The four chapters of part ii (‘Narrative’) construct the history of contemplative ascetic reading from its origins through that moment of establishment and then look ahead to later centuries and possible new trajectories of study. The story that Michelson tells has three stages. The first (chapter iv) begins with the first glimmers of ascetic reading in early works like the Book of steps and figures like John the Solitary, and it climaxes in the reforms introduced by Abraham of Kashkar (c. 500–88) at Mount Izla, which legislated ascetic reading as part of the monastic regime. Michelson draws on a variety of sources, including and most productively the Life of Rabban Bar ‘Edta, and he produces convincing evidence for women who engaged in ascetic reading and taught it to others. During the second stage (chapter v), ascetic reading practices gained their theological and spiritual justification and context in Evagrius of Pontus’ spiritual programme as found in Syriac translations of his works. Above all, Babai the Great (d. 628) placed ascetic reading in a Syrian Evagrian framework that found its goal in theōria, the vision of God. This spiritually transformative mode of reading differed from and came into conflict with the exegetically motivated reading practised in the schools. Michelson gives welcome attention to precisely how Syriac translators and Babai revised Evagrius’ thought as found in his works that survive in Greek. The late seventh century saw the third or ‘maturation stage’ of East Syrian contemplative reading (chapter vi), when the combination of Evagrian spirituality and ascetic reading spread and proved its fruitfulness for monastic formation. ‘Enanisho‘ of Adiabene's publication of his anthology of monastic literature, Paradise, was a landmark moment, for it became the canonical collection of nonbiblical works for ascetic reading. It received a popular commentary by Dadisho‘, who provided monks with a guide to reading it and other literature. Dadisho‘ urged his readers, in Michelson's words, ‘to resist competing forms of reading, such as scholasticism, and even hymnody’ and instead to read ‘so that they might “depart” to a vision of Paradise’ (p. 236). The final chapter recapitulates the book's narrative and its implications, looks forward to authors like Isaac of Nineveh and John of Dalyatha, and proposes lines of further study.

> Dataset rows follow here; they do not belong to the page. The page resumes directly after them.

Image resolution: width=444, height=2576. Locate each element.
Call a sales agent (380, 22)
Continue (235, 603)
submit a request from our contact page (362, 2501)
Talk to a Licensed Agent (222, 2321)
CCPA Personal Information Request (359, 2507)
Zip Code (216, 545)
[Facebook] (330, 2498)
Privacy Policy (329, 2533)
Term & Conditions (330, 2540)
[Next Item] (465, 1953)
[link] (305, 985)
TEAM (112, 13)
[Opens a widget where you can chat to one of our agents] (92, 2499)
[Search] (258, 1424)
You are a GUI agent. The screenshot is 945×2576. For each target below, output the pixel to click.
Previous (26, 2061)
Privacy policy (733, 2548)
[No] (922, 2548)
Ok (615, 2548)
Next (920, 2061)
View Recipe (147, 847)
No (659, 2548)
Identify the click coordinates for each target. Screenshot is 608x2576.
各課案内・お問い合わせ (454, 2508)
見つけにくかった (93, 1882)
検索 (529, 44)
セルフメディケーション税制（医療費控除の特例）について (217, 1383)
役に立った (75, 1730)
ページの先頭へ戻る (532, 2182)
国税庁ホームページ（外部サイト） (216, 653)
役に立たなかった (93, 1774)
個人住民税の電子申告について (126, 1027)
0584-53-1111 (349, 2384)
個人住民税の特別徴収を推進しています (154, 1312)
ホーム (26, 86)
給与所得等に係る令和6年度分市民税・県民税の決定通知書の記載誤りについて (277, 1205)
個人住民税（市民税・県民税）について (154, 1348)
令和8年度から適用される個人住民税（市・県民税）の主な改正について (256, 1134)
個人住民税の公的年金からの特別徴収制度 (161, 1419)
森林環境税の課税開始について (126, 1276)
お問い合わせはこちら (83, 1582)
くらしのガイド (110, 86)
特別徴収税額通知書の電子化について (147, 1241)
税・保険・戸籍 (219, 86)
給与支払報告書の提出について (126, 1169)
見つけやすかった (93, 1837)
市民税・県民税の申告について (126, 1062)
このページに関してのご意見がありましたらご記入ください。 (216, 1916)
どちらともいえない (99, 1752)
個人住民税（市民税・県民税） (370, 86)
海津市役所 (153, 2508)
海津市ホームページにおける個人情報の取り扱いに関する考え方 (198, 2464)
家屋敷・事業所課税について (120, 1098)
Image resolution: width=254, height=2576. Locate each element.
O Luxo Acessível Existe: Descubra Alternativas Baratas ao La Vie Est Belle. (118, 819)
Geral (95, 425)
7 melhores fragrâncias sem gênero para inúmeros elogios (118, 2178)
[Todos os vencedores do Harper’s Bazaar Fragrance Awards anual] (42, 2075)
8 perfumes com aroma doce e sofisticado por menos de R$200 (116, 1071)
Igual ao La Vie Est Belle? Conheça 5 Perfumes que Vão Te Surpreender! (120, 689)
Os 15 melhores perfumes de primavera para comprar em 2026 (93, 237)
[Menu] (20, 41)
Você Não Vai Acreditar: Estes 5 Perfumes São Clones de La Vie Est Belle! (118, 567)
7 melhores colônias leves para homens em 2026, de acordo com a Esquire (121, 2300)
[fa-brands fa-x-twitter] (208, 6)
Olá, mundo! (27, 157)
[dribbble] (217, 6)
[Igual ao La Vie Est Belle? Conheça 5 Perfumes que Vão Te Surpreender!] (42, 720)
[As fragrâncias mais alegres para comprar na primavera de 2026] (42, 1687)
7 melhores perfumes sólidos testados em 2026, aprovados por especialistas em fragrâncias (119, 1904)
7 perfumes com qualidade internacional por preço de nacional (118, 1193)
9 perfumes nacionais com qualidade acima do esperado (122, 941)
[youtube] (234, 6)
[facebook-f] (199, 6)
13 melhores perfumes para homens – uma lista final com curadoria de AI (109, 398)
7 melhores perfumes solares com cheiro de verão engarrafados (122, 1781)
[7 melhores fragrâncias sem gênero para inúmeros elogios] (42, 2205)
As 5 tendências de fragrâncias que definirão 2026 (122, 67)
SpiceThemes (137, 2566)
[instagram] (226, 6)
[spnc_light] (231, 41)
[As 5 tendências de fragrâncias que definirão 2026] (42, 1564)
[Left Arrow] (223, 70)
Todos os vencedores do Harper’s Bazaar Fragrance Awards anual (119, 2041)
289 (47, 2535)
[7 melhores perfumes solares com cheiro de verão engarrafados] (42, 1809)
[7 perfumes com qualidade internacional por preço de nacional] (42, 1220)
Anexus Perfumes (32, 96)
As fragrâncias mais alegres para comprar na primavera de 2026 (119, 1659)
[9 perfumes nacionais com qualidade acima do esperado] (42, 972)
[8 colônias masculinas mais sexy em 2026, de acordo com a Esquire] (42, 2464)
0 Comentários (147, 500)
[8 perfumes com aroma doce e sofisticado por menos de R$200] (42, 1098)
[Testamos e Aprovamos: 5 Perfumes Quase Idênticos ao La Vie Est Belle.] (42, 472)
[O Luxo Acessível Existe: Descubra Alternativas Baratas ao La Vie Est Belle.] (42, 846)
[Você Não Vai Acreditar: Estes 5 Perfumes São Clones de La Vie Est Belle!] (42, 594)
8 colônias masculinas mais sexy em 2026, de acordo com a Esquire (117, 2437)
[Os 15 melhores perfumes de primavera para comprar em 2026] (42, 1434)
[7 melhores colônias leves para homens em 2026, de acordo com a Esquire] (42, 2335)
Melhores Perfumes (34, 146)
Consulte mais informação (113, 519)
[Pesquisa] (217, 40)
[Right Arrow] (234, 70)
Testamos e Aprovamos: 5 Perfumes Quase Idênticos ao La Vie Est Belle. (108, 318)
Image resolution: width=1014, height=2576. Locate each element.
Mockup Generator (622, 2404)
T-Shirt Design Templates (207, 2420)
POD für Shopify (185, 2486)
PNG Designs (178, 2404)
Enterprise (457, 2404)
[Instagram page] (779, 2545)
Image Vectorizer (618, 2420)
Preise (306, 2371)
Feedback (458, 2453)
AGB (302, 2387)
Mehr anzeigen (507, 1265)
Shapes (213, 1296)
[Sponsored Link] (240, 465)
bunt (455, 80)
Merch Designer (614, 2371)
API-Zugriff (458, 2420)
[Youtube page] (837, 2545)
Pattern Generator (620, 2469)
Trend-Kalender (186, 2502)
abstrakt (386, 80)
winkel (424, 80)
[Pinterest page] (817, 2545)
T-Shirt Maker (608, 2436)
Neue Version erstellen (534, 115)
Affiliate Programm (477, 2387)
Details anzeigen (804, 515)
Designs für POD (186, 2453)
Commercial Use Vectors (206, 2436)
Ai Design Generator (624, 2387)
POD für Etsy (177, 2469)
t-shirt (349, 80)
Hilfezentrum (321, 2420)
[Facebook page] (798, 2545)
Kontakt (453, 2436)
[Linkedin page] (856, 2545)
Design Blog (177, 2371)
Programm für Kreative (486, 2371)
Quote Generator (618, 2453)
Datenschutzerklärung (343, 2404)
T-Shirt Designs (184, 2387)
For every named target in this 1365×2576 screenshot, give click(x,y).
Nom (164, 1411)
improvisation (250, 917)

This summary scarcely does justice to the rich detail of Michelson's history, which is meticulously annotated and clearly written. Readers who are not familiar with Syriac literature will find in Michelson an informative guide who is equally at home in institutional history and monastic spirituality. The library of paradise is the rare book that can legitimately be called groundbreaking and should interest historians in several fields – monasticism, reading and books, Syriac literature, the Church of the East and others. It will profit contemporary readers with contemplative goals as well as those of us who, with due respect to Dadisho‘, have more scholastic aims in mind.